L’avventura politica di Silvio Berlusconi, che tra due mesi potrebbe finire al Quirinale, era iniziata nel 1993 accanto all’economista Antonio Martino, liberale e conservatore: il programma “Meno tasse per tutti” fu opera sua. «All’inizio il rapporto era molto formale, ci davamo del lei», racconta oggi la storica tessera numero 2 di Forza Italia, ex ministro degli Esteri e della Difesa. «Ricordo che una volta mi disse: professore, se lei vale nove, non si fidi di chi vale dieci, perché le farà le scarpe».

E lei?
«Gli risposi: “Dottore, se ragiona così non andrà da nessuna parte, perché il grande leader politico non è uno che fa tutto da solo, ma uno che si è scelto collaboratori fidati e capaci”».

Berlusconi questa qualità non l’ha?
«Basta scorrere l’elenco dei presidenti delle Camere che ha fatto eleggere. A Montecitorio Irene Pivetti, Pier Ferdinando Casini e Gianfranco Fini: non ne ha azzeccato uno. Al Senato, Carlo Scognamiglio e Renato Schifani. Gli andò bene solo con Marcello Pera, che fu un ottimo presidente. Però lo sostituì con Schifani: una scelta che si rivelò deleteria, e non giovò nemmeno allo stesso Schifani».

Forse per questo il prossimo candidato di Berlusconi è lui stesso.
«All’inizio non ci credevo. Con tutte le case che ha, ero convinto che il palazzo del Quirinale gli facesse un baffo. E poi credo che baciare bambini, tagliare nastri e andare ai funerali non sia attività lusinghiera per nessuno».

Si sbagliava, almeno sulle sue intenzioni.
«Pare di sì.
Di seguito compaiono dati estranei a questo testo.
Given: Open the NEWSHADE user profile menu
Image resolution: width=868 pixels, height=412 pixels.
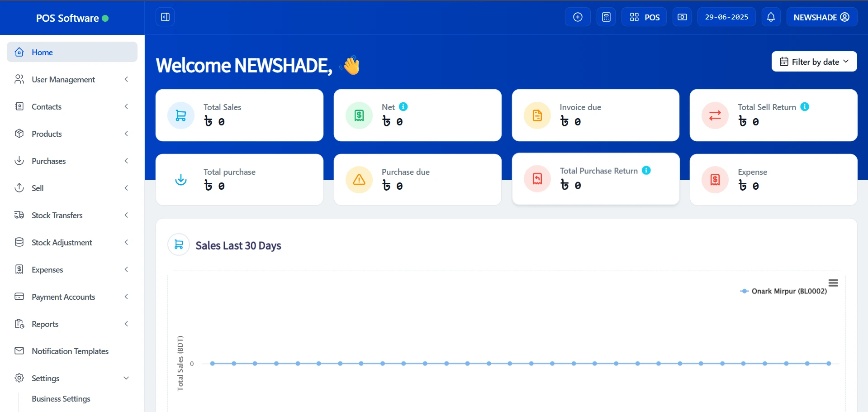Looking at the screenshot, I should pos(821,17).
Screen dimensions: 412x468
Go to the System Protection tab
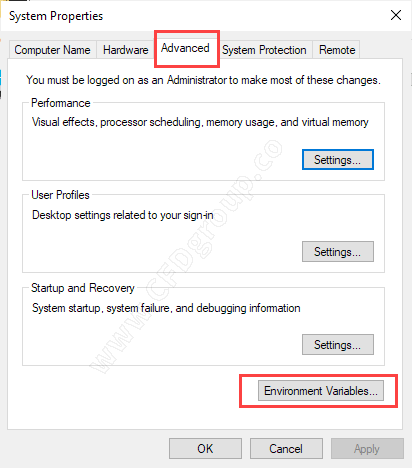pos(264,50)
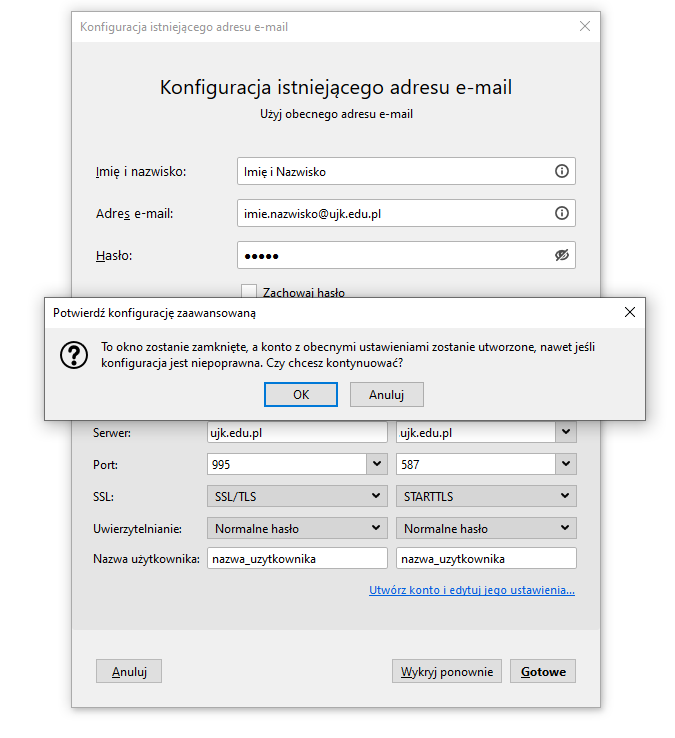The height and width of the screenshot is (738, 675).
Task: Open outgoing port 587 dropdown
Action: click(x=566, y=465)
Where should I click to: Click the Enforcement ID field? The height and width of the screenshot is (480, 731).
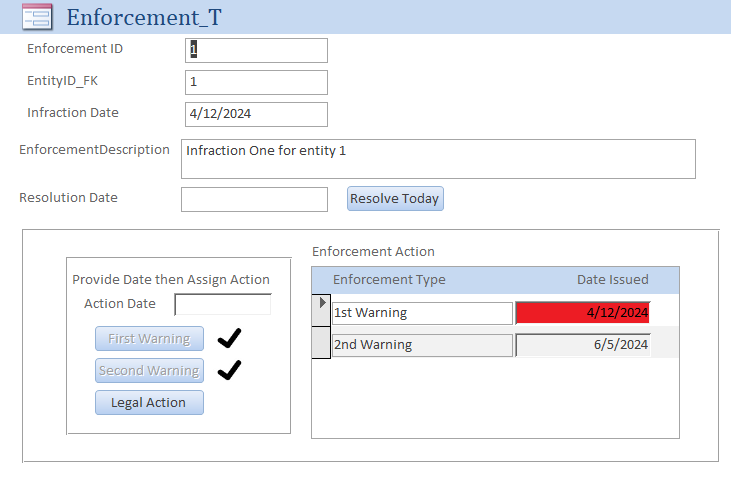pyautogui.click(x=256, y=50)
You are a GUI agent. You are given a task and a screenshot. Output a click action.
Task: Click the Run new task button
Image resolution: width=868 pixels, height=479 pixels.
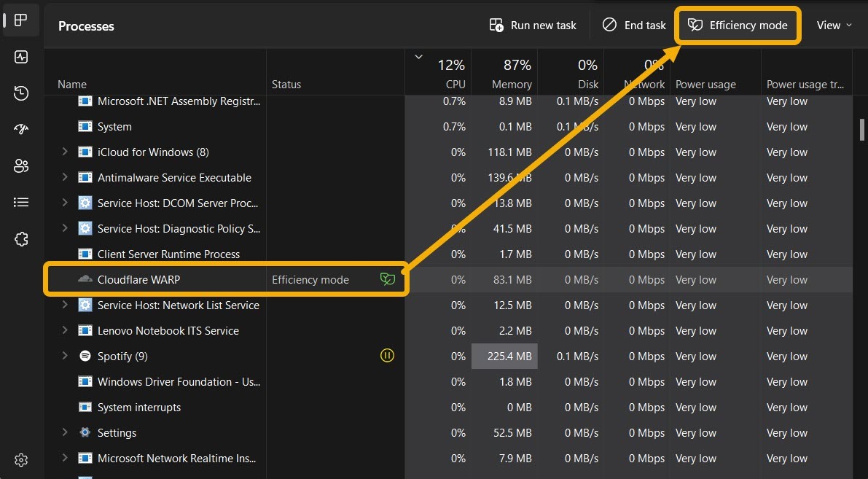point(533,25)
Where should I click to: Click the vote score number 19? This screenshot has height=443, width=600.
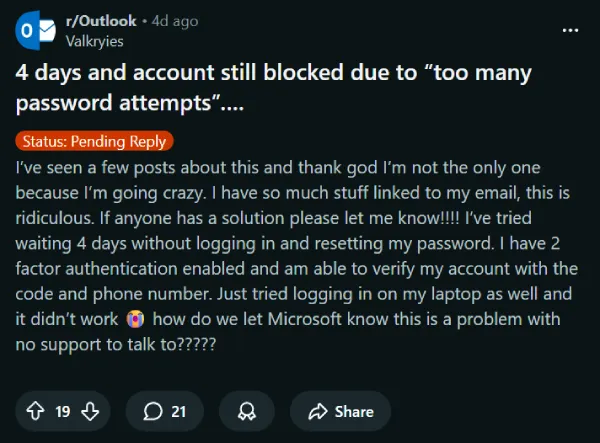click(x=62, y=411)
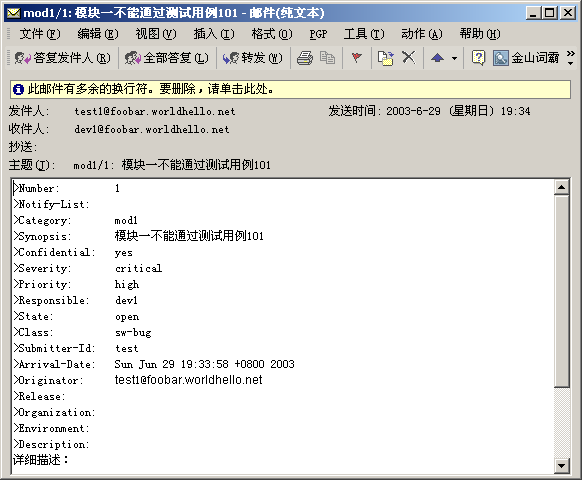The width and height of the screenshot is (582, 480).
Task: Launch 金山词霸 dictionary tool
Action: (x=526, y=58)
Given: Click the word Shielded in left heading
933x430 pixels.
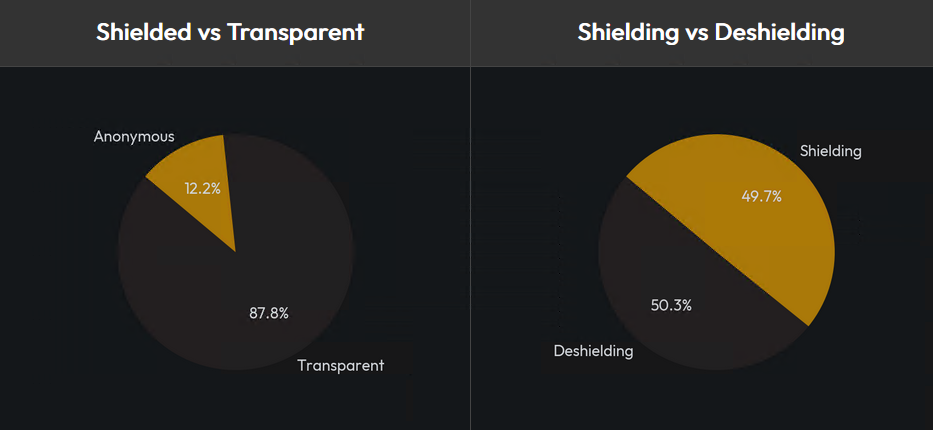Looking at the screenshot, I should coord(142,32).
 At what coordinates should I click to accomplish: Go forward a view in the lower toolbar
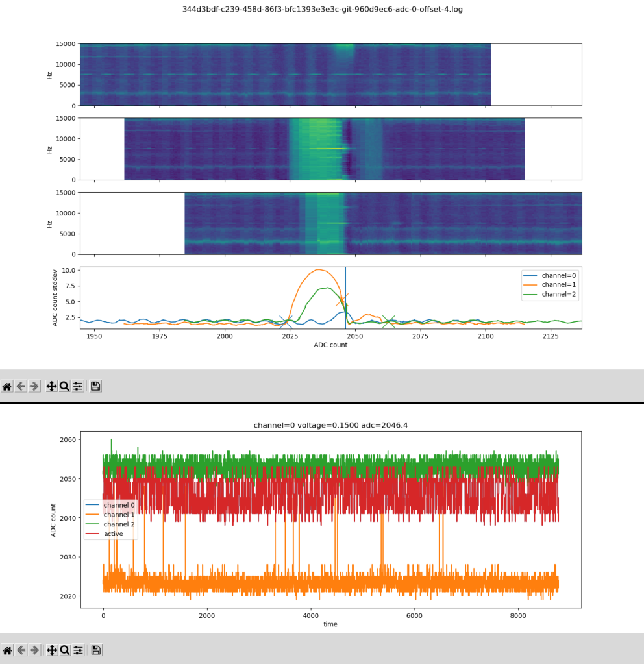(34, 650)
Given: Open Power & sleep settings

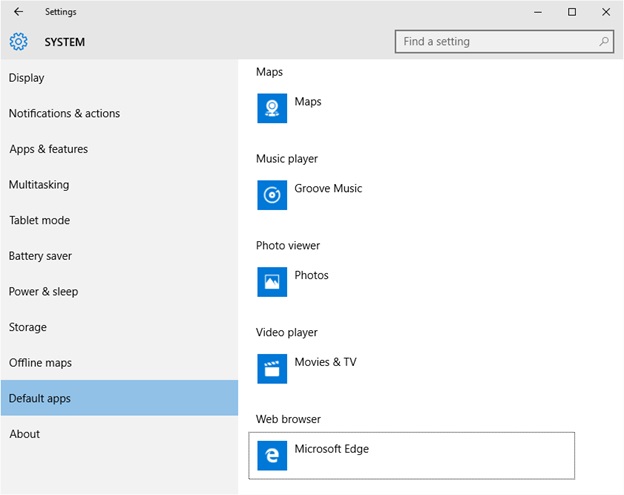Looking at the screenshot, I should 43,292.
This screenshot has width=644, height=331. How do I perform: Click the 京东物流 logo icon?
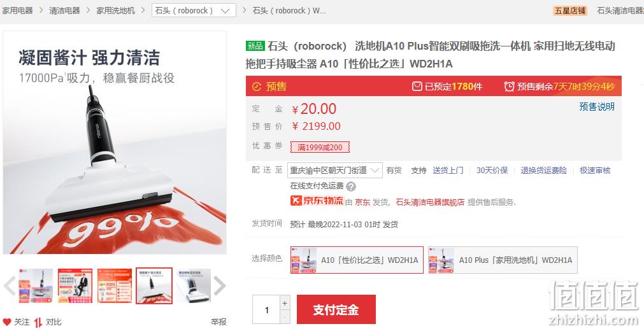tap(296, 201)
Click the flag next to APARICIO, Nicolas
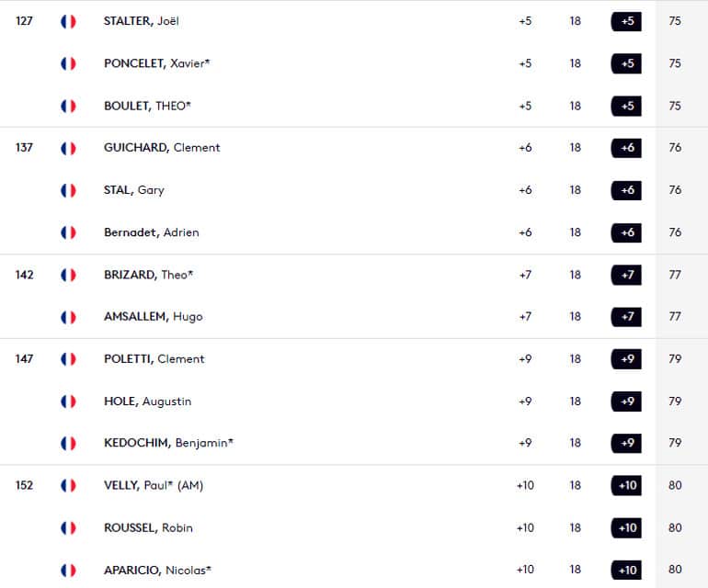The width and height of the screenshot is (708, 588). coord(68,571)
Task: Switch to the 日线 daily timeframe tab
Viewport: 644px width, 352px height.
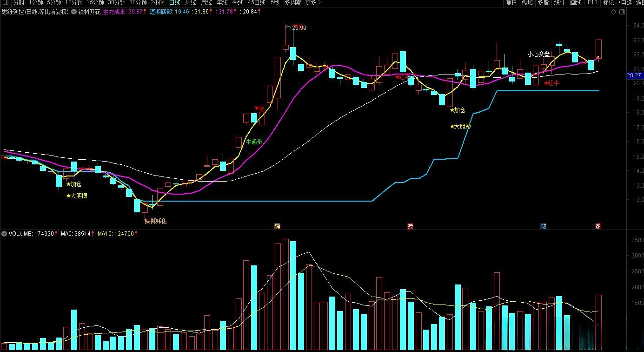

Sembra che Berlusconi sia davvero interessato al Quirinale. E credo che potrebbe essere un ottimo presidente della repubblica, se solo si astenesse dal considerarsi un politico».

Qual è il problema?
«Il buon presidente della repubblica non è quello che fa politica surrettiziamente, violando la Costituzione che gli impedirebbe di farla, ma quello che si limita a fare il presidente della repubblica. Il modello è Luigi Einaudi, che non si immischiò mai nella gestione della politica».

Il peggiore chi è stato?
«Di presidenti della repubblica dell’altro tipo ce ne sono stati diversi. Ma uno, in particolare, mi fu indicato da un esponente dell’ultrasinistra come il peggiore che l’Italia abbia mai avuto: era Giorgio Napolitano. Ho capito che c’era una ragione per cui i miglioristi erano accusati dagli altri compagni di essere i veri leninisti del partito».

Crede che il suo vecchio amico ce la possa fare?
«Le rispondo non da amico di Berlusconi, ma da osservatore esterno: uno come lui, in Italia, non c’è. Persino a sinistra si stanno rendendo conto di avere sbagliato nell’accanirsi così tanto verso la sua persona, nell’applaudire quei magistrati cialtroni che hanno provato in tutti i modi a metterlo in galera. Credo che un po’ di complesso di colpa, nei suoi confronti, a sinistra lo abbiano».